Interprofessional efforts like these prevent infections in children but they can run contrary to deeply-ingrained hierarchies in medicine. Consider how the desk clerk stopped me, a physician, on my way to examine a patient. Traditionally, doctors are at the top of a hierarchical hospital culture, and people lower down the historical hierarchy like nurses and desk clerks would fear reprisal if they had the temerity to question a physician. Yet of course physicians make mistakes and sometimes are the source of hospital outbreaks, so such nonsensical barriers to good patient care must be abolished. This takes time and concerted institutional effort; it also requires doctors like me to check our egos at the door.

Dr. Gautham Suresh is a neonatologist who studies patient safety and quality improvement at the Dartmouth Institute of Health Policy and Clinical Practice. “You need a culture where the NICU constantly monitors its infection rates," he said, "and refuses to accept infections as inevitable.” By contrast, Suresh said, infection rates in children can climb if hospitals get complacent or refuse to take ownership of the problem. If staff members pass blame onto others or refuse to work together as a team to fight infections, for instance, improvements in infection rates never happen.

Beyond day-to-day prevention of infections in children, each time an infection control team detects excessive rates of infection in a hospital unit, they have to do detective work to identify the problem and fix it. A different interprofessional team tasked with tracking and stamping out mini-outbreaks thus has to visit the hospital unit where the outbreak is detected so they can interview staff, observe routine clinical care (sometimes in secret), and develop a team intervention. Each intervention is tailored to each hospital unit and each particular runaway infection. “I don't think there's a simple answer for every hospital,” Lee said.

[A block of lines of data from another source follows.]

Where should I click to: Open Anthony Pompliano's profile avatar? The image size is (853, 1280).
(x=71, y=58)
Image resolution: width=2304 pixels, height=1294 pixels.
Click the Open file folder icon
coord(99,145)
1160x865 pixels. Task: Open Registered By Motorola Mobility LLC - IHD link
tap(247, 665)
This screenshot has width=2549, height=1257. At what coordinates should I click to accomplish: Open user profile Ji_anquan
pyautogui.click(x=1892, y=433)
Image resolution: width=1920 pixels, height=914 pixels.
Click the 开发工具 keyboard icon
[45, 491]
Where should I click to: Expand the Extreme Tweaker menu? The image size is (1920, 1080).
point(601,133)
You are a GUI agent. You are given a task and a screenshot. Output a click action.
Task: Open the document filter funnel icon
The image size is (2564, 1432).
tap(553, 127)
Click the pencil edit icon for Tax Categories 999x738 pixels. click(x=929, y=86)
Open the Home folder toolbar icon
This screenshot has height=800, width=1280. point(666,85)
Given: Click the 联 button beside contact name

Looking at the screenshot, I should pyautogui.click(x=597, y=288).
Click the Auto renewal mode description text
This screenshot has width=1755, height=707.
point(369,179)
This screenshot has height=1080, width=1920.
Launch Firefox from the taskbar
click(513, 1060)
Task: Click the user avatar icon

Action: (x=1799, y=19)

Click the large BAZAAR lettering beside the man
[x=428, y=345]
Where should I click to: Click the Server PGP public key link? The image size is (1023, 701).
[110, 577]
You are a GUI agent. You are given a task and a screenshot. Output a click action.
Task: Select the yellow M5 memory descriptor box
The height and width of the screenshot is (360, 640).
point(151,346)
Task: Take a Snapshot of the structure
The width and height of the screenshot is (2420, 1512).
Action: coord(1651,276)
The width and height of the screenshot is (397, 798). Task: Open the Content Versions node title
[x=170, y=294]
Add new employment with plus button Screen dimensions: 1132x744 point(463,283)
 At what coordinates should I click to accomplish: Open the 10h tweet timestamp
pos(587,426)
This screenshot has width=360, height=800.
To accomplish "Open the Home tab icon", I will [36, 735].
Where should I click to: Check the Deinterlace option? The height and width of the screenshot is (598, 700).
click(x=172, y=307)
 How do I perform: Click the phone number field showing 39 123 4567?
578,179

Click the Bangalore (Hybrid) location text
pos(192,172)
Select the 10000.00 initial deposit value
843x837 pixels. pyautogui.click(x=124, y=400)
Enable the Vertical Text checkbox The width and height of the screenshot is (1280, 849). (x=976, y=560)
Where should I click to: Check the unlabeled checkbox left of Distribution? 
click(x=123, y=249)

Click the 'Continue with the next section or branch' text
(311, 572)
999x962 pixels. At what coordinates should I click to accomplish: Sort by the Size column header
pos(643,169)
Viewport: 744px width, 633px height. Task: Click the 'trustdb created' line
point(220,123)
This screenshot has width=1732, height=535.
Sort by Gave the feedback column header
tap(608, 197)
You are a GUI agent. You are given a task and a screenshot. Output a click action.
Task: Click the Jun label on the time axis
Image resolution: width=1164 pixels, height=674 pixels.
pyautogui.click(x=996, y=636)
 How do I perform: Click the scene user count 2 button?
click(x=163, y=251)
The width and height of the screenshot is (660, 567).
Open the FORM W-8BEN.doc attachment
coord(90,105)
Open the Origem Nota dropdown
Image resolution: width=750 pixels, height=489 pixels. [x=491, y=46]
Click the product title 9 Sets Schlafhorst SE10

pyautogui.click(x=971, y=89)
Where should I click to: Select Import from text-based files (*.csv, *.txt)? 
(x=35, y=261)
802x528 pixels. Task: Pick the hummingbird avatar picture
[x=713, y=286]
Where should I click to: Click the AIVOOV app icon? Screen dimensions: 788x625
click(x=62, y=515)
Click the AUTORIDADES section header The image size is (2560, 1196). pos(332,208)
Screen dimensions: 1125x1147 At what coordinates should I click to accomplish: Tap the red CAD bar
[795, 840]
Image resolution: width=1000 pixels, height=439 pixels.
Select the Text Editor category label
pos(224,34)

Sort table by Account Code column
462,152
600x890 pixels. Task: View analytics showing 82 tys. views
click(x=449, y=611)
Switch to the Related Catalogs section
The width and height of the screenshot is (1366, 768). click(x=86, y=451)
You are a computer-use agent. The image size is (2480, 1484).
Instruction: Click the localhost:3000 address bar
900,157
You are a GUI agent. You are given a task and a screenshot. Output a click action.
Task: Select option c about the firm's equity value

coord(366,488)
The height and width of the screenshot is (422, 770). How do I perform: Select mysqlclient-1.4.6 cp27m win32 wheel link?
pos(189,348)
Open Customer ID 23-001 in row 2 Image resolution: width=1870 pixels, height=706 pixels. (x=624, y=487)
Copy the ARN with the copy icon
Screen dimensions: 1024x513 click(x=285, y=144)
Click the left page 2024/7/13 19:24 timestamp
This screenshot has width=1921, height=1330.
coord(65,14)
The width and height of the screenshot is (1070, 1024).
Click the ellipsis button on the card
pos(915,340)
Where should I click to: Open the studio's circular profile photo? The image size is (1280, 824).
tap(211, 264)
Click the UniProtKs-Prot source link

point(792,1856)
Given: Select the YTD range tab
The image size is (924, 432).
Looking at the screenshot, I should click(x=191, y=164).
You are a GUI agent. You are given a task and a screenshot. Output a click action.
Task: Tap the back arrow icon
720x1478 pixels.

Dr. Antonia Altomare agrees. Altomare is an infectious diseases specialist and head of infection control at Dartmouth-Hitchcock Medical Center, where I work. When we met, her computer screen was filled with a dizzying array of graphs and spreadsheets representing the up-to-date rates of infectious diseases in children in our hospital. Pointing to one graph, Altomare recounted how her team addressed an outbreak of staphylococcal infections among neonates in our hospital a few years ago by enhancing hand-washing efforts among all staff and even quarantining some high-risk patients.

Such efforts to keep children safe from infections can be expensive for hospitals. Most hospitals generate revenue by doing more procedures and seeing more patients. By contrast, when hospitals pay people like Dr. Altomare to track and stamp out hospital infections in children, she cannot bill insurance companies for her work, so that money is all investment in prevention. In fact, now that Medicare no longer pays hospitals to treat hospital-acquired infections, hospital revenues are even lower for this work.

Lee sees this change of Medicare policy as a good development. Lee and co-authors argued the old approach set up “perverse financial incentives” in which, as Lee says, “it was possible to have complications of care occur result in higher payment.” Yet Lee reports we have not yet figured out the optimal way to incentivize infection control measures in hospitals. As a result, during budget cuts today, hospital administrators may be tempted to cut funding for programs that prevent infections in children tomorrow.

As I passed her on the way out of the NICU, I waved to the desk clerk.

“Doctor!” she yelled after me.

“What is it this time?” I thought as she ran up behind me again.

“You forgot your laptop!” she said, handing it to me.

I walked out of the NICU with my laptop in hand, feeling grateful for people like her who keep our children safe and the rest of us in line.

Tim Lahey, MD, is an infectious diseases specialist and associate professor of medicine at Dartmouth's Geisel School of Medicine. He writes regularly at MedMurmurs.